— Data for this exercise —
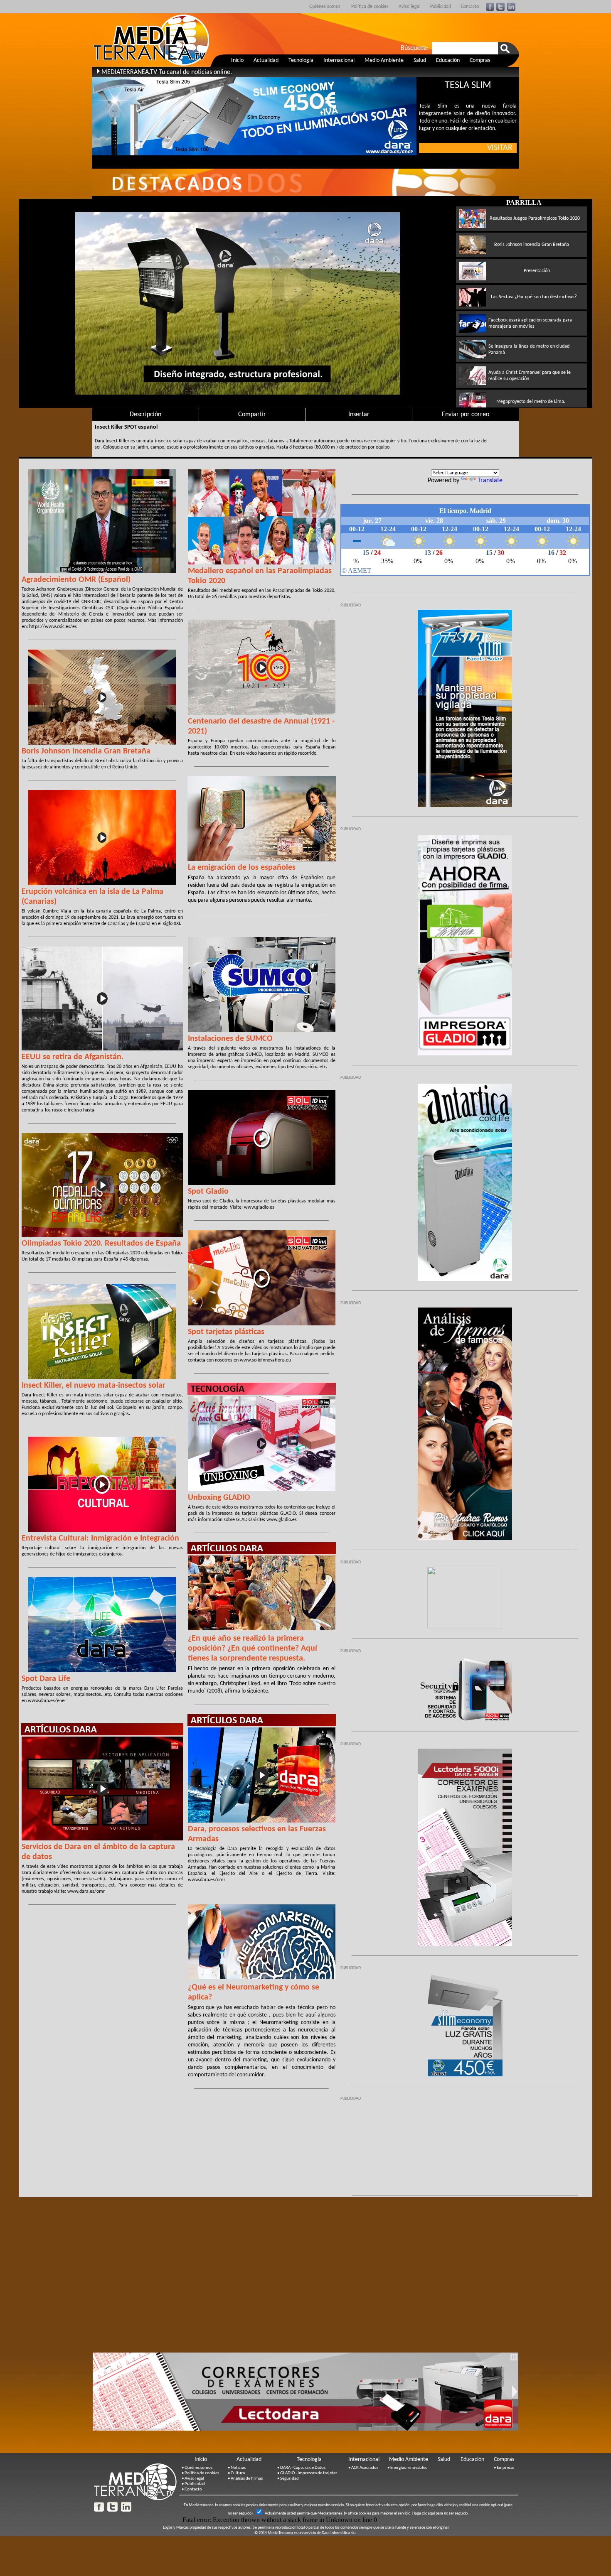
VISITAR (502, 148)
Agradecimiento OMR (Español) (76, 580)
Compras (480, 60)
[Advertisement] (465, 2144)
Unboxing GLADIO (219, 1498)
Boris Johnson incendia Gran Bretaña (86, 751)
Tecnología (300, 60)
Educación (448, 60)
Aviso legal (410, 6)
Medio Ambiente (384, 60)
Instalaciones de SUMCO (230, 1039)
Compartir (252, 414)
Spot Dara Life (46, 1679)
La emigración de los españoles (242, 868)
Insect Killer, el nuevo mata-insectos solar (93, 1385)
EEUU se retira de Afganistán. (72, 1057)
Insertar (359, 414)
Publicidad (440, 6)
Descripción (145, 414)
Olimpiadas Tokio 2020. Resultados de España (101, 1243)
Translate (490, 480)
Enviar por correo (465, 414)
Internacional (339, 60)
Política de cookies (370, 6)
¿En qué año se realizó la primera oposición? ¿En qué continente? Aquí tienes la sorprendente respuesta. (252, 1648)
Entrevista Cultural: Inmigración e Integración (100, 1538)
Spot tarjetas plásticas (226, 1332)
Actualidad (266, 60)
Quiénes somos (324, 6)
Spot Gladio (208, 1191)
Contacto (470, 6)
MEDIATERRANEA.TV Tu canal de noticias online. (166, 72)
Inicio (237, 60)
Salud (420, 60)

...

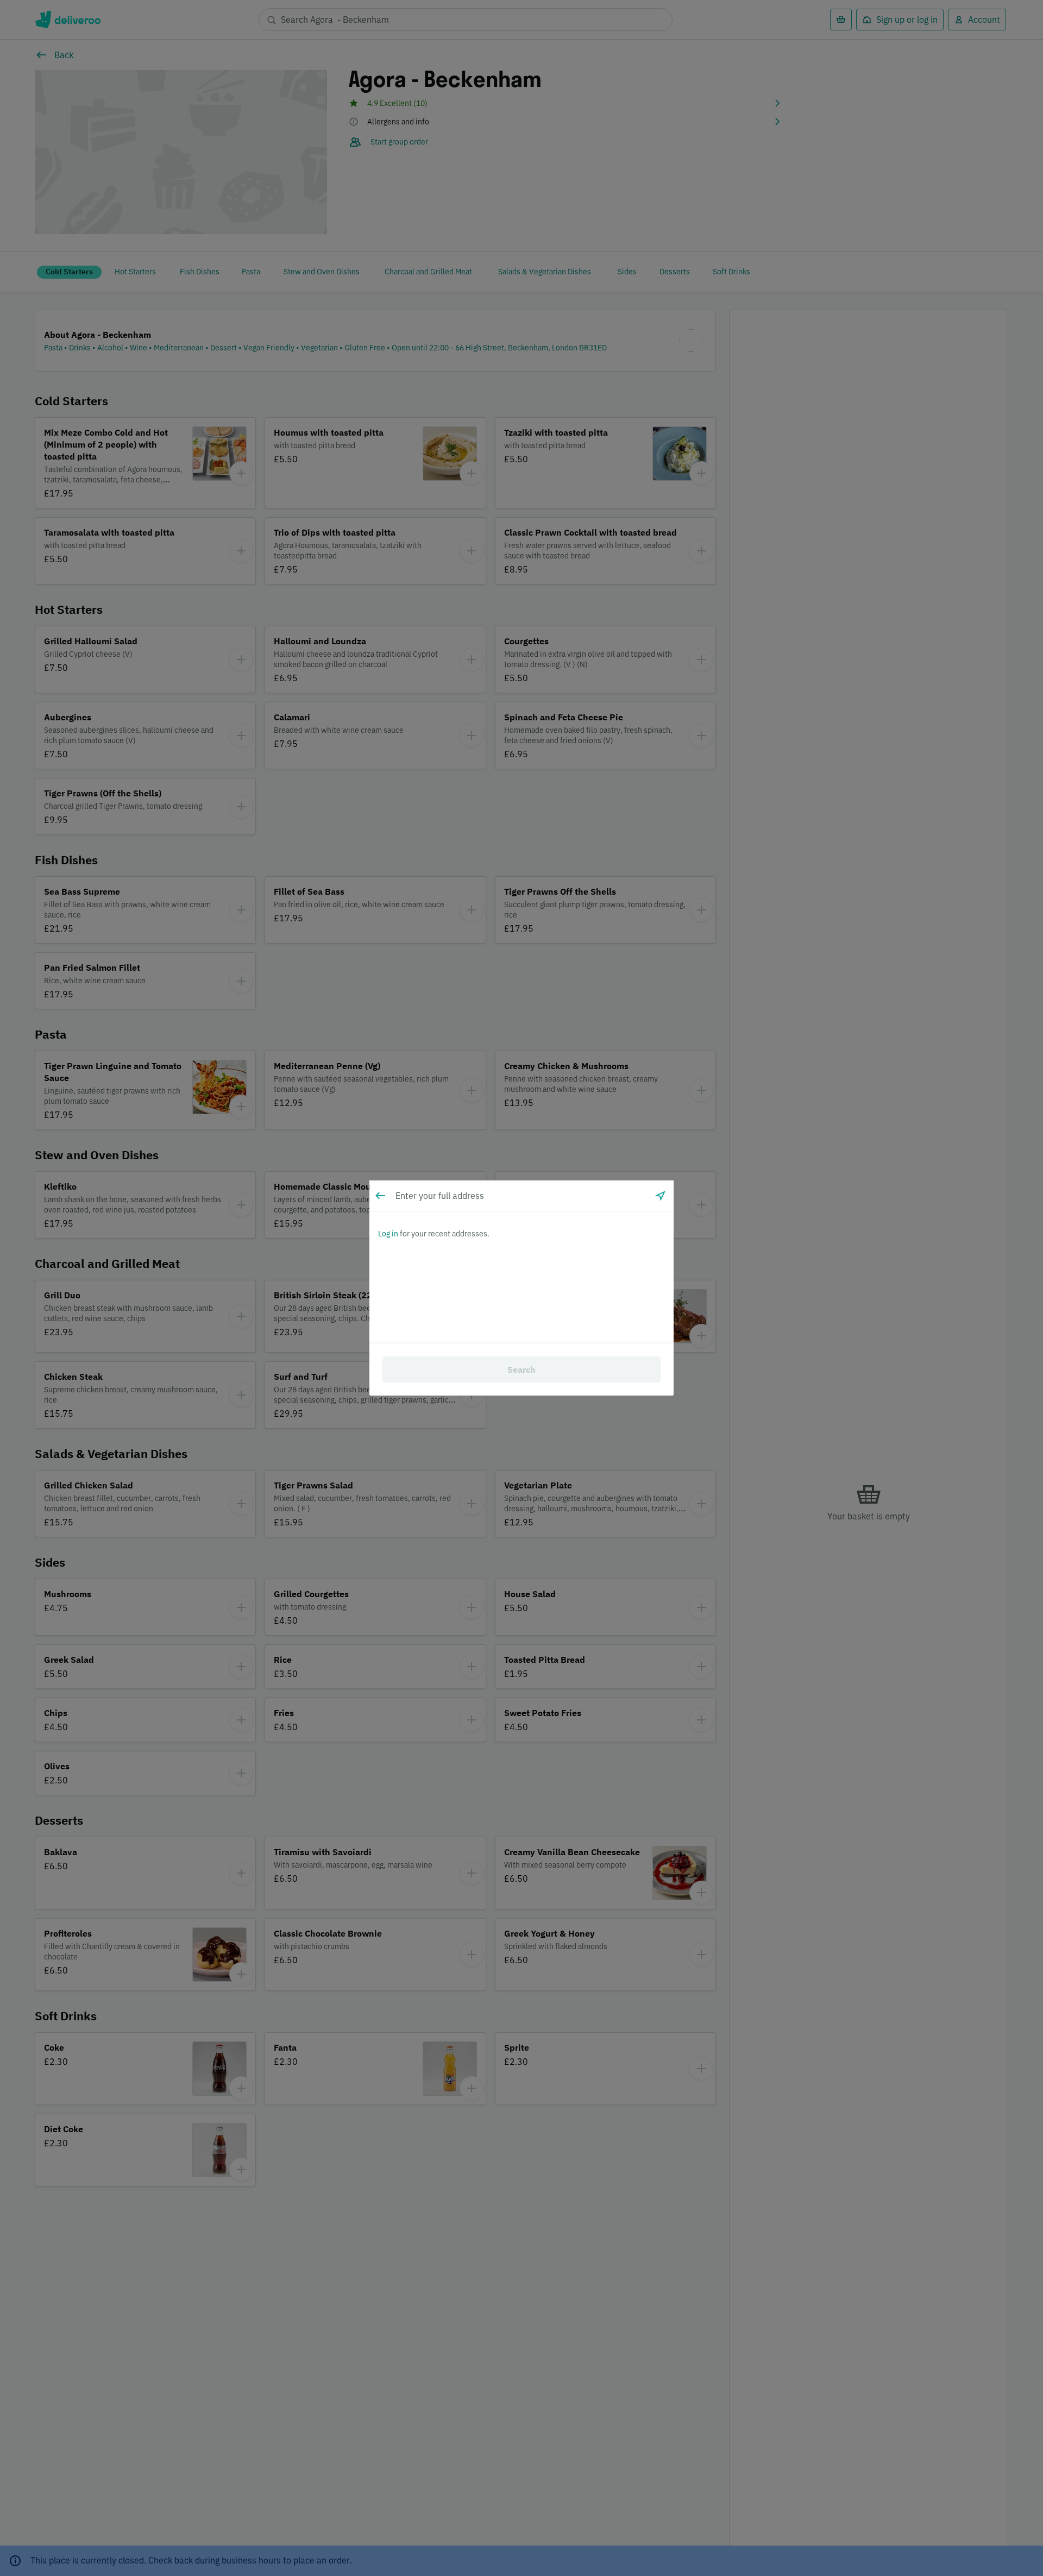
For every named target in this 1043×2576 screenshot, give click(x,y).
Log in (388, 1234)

...

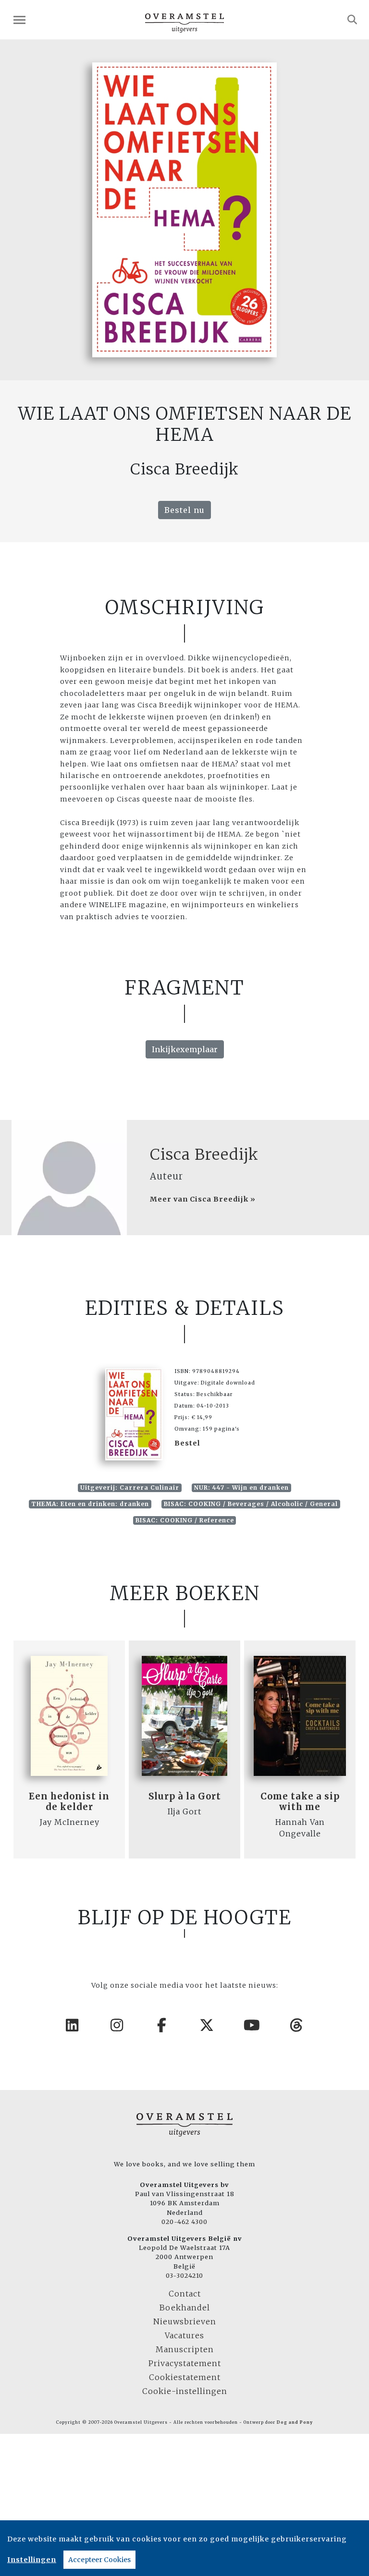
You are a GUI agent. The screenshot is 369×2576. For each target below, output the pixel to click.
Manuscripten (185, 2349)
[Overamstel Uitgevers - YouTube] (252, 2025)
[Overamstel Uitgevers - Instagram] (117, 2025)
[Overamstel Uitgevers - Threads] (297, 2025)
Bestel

— Your objective —
Present each line from the listing that holds the string "Spot".

— Result below —
Spot Dara Life (46, 1679)
Spot tarjetas plásticas (226, 1332)
Spot Gladio (208, 1191)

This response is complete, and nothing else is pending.